─── EXERCISE MATERIAL

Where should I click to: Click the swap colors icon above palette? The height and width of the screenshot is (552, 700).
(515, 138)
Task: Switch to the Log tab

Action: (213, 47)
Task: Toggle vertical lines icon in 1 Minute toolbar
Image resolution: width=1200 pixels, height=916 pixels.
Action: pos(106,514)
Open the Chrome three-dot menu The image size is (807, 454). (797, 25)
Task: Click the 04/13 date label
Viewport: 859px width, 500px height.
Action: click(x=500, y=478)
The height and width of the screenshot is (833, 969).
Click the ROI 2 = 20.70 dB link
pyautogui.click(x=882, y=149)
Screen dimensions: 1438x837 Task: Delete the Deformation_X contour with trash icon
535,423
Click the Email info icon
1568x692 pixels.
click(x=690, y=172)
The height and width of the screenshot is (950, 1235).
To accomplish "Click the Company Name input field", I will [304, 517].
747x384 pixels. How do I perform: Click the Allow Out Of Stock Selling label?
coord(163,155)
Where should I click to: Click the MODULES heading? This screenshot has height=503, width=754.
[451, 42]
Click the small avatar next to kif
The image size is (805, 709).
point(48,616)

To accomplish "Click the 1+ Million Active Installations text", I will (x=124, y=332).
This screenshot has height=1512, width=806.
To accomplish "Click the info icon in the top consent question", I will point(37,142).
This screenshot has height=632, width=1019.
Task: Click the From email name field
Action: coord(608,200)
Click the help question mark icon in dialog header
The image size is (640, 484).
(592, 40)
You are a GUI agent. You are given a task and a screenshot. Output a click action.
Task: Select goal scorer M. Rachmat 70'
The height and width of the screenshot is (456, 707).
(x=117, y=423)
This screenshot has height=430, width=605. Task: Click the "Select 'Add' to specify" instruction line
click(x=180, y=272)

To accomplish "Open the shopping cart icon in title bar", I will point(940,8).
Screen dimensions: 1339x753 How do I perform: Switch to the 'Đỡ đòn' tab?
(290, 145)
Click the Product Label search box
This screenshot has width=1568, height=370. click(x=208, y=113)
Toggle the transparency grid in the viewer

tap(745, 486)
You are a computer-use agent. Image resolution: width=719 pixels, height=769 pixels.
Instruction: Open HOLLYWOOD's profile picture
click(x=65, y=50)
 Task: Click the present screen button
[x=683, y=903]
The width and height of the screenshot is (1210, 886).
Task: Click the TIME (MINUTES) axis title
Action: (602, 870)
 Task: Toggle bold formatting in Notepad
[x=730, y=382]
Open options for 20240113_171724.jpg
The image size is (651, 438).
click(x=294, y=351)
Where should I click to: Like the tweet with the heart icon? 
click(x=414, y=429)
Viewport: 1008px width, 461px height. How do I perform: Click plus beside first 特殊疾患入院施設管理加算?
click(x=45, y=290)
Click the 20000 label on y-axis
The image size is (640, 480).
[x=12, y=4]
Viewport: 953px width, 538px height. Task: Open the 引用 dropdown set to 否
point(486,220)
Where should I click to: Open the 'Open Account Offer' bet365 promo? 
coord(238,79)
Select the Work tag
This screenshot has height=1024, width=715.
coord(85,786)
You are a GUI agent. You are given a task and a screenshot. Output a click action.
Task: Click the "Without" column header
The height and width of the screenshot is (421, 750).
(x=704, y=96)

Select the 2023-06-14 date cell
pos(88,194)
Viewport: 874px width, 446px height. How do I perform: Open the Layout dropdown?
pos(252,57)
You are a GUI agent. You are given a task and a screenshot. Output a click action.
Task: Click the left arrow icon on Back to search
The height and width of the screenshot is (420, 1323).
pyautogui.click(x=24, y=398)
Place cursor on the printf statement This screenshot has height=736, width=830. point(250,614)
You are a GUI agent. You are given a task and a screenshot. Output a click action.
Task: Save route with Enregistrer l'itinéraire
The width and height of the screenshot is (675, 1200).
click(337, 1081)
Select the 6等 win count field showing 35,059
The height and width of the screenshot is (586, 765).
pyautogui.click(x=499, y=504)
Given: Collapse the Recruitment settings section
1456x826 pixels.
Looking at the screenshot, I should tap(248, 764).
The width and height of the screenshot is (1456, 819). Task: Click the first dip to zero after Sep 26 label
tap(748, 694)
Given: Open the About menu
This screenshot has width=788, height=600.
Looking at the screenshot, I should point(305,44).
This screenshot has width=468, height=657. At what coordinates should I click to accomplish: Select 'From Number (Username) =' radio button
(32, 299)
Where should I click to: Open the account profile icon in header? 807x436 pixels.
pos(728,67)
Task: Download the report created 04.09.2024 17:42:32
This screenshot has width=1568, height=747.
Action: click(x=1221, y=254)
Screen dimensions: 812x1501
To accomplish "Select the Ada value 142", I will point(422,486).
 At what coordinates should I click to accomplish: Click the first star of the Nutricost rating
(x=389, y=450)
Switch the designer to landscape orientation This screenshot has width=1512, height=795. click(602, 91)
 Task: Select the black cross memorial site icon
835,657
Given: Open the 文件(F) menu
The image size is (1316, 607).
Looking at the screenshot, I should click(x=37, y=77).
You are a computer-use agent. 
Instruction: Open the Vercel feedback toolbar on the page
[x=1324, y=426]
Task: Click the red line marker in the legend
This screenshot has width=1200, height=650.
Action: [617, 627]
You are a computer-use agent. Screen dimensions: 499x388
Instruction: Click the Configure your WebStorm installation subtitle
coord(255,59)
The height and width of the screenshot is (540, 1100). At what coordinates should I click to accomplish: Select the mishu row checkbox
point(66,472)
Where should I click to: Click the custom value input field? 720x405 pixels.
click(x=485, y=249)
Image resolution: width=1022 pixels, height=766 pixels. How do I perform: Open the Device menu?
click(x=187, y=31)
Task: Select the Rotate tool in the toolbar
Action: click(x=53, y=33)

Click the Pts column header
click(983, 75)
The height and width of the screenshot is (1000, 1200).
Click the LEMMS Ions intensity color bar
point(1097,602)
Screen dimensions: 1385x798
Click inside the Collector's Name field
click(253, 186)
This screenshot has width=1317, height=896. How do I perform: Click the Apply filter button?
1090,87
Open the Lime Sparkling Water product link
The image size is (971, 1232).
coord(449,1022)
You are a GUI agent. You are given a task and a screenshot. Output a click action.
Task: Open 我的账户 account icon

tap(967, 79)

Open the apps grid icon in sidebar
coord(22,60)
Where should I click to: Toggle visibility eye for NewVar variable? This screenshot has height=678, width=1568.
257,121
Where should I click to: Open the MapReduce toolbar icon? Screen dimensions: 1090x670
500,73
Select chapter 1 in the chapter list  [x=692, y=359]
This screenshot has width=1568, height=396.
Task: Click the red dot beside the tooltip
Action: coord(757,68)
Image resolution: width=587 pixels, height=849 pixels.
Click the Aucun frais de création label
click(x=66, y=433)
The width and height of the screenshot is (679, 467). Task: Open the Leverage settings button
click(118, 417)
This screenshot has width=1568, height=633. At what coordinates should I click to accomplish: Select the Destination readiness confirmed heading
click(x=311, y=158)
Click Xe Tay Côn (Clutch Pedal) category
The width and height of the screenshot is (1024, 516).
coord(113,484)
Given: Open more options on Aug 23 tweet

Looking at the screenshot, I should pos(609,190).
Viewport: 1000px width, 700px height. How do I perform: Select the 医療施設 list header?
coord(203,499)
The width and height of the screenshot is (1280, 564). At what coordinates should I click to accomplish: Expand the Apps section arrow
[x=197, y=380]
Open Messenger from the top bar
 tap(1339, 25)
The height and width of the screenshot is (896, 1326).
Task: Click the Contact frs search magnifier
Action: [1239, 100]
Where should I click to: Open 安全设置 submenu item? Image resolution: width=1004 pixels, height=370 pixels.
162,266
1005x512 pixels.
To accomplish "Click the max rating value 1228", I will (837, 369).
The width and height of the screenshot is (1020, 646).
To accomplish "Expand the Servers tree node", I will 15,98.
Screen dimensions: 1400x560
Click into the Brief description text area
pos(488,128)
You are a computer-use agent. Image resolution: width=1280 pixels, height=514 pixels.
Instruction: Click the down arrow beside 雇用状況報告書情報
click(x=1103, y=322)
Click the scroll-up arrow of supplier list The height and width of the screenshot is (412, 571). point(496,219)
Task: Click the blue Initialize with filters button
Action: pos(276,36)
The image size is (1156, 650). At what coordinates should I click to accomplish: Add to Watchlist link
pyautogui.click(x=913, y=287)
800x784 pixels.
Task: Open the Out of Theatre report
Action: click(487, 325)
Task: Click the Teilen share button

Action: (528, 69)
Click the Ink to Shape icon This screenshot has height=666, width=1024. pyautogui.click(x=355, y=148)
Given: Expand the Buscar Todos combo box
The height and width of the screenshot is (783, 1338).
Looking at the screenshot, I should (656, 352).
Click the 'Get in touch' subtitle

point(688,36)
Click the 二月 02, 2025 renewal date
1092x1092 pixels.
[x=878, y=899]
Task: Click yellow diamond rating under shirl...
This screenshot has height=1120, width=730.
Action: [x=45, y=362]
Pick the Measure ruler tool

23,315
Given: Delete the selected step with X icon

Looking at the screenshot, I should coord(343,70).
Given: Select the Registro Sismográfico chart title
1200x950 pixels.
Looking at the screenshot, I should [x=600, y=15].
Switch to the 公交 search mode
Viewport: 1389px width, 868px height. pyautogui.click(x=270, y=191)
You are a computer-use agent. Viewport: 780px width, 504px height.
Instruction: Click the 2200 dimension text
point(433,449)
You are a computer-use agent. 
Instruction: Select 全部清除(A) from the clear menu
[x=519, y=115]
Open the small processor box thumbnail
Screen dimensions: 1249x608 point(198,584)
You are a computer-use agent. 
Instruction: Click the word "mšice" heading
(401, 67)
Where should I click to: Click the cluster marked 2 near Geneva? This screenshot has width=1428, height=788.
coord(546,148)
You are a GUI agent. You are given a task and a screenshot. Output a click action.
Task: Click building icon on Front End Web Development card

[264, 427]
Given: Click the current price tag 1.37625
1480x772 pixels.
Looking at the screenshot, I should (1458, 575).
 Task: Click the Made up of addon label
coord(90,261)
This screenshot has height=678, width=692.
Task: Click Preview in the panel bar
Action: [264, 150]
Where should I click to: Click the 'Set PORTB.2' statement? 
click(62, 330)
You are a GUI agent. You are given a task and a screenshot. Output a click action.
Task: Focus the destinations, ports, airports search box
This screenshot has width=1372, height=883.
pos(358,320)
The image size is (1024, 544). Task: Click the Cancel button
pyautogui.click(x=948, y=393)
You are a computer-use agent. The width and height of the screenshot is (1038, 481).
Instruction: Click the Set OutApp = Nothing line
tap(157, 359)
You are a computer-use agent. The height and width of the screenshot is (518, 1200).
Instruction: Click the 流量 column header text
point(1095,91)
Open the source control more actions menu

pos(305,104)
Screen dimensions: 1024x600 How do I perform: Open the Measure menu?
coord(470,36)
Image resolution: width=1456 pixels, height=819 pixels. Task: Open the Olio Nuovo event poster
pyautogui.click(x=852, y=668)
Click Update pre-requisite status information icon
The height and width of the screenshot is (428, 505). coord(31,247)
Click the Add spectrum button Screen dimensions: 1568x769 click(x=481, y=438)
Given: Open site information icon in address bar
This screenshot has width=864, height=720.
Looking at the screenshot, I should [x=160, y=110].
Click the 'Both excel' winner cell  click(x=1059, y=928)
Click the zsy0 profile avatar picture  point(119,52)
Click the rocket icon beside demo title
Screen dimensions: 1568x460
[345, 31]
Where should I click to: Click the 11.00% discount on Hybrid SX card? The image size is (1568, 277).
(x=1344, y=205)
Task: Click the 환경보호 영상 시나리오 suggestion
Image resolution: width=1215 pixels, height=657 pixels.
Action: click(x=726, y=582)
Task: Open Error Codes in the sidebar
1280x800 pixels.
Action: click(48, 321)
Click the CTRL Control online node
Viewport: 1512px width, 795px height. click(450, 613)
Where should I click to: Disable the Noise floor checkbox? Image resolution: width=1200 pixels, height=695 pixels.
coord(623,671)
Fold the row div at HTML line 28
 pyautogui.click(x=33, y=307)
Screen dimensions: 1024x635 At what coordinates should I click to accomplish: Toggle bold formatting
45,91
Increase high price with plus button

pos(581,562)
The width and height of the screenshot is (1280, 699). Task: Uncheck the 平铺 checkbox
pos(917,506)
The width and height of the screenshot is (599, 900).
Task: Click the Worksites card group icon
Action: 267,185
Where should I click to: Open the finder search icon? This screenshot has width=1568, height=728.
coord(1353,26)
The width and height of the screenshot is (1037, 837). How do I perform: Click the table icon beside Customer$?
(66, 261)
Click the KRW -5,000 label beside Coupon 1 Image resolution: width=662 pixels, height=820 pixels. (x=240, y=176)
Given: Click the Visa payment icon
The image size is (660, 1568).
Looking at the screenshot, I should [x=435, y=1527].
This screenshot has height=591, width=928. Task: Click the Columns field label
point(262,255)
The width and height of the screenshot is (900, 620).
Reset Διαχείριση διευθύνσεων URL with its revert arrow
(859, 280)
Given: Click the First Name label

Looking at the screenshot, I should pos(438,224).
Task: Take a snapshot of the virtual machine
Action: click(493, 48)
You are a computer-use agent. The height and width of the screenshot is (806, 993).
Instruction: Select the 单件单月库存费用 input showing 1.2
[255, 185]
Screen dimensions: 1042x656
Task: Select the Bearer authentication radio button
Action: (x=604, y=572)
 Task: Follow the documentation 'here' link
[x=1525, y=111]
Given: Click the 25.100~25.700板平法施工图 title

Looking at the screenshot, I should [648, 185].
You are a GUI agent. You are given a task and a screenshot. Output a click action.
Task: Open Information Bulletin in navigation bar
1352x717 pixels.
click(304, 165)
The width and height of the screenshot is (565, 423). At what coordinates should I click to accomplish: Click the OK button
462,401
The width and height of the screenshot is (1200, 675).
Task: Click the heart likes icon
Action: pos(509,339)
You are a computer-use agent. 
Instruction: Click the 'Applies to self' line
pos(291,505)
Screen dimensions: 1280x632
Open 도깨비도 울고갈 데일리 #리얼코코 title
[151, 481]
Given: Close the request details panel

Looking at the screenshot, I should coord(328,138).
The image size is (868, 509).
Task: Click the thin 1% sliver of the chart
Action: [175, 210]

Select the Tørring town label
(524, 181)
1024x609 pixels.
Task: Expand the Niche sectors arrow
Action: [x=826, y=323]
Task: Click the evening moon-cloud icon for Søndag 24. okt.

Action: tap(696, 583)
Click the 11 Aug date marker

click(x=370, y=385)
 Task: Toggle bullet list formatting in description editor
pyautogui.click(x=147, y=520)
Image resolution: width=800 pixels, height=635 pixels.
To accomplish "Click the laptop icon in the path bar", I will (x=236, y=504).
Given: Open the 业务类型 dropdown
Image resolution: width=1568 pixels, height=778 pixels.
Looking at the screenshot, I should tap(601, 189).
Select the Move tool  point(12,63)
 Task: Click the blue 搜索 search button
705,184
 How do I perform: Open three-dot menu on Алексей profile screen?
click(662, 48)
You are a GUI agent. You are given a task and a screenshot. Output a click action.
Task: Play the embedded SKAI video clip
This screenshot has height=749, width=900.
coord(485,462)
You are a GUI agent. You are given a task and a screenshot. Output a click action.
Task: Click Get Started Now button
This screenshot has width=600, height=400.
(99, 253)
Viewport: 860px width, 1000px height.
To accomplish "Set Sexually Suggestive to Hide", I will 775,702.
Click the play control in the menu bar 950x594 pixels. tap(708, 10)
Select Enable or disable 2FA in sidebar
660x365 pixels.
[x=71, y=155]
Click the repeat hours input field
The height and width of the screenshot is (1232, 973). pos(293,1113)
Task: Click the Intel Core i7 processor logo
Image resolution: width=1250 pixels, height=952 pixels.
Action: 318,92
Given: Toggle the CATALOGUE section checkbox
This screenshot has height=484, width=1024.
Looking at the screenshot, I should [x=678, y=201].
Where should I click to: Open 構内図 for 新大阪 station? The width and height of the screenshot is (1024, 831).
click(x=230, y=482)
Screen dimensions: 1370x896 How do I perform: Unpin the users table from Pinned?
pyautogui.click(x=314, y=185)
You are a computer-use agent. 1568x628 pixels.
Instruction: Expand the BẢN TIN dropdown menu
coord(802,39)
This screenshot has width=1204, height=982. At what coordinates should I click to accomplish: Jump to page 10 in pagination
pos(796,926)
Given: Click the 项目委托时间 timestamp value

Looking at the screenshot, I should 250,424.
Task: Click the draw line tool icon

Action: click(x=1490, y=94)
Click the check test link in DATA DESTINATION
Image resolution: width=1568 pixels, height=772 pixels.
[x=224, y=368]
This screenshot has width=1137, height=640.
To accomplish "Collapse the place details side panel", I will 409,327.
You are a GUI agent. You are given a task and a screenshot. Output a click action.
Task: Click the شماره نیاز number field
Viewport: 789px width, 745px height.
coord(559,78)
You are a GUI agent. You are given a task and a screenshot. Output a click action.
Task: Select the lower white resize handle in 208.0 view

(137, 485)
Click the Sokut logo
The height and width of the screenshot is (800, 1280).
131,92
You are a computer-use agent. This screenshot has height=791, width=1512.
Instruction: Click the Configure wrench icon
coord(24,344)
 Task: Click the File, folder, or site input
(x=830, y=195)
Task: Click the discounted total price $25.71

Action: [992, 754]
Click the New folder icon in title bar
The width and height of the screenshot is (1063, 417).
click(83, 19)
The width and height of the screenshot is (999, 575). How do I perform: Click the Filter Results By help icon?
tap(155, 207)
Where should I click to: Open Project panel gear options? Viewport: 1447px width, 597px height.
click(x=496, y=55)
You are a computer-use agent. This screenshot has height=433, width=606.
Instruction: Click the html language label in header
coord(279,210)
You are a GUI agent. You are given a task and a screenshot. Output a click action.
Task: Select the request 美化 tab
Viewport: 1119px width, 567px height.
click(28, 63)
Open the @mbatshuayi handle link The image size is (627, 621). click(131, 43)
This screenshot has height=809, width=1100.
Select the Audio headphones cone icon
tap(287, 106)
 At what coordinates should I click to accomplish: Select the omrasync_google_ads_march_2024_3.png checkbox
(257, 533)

──────

▸ TASK BRIEF: Determine how many lines in the entries above contain the word "Collapse", and respond with the number alone.

▸ ANSWER TO THE PROBLEM: 2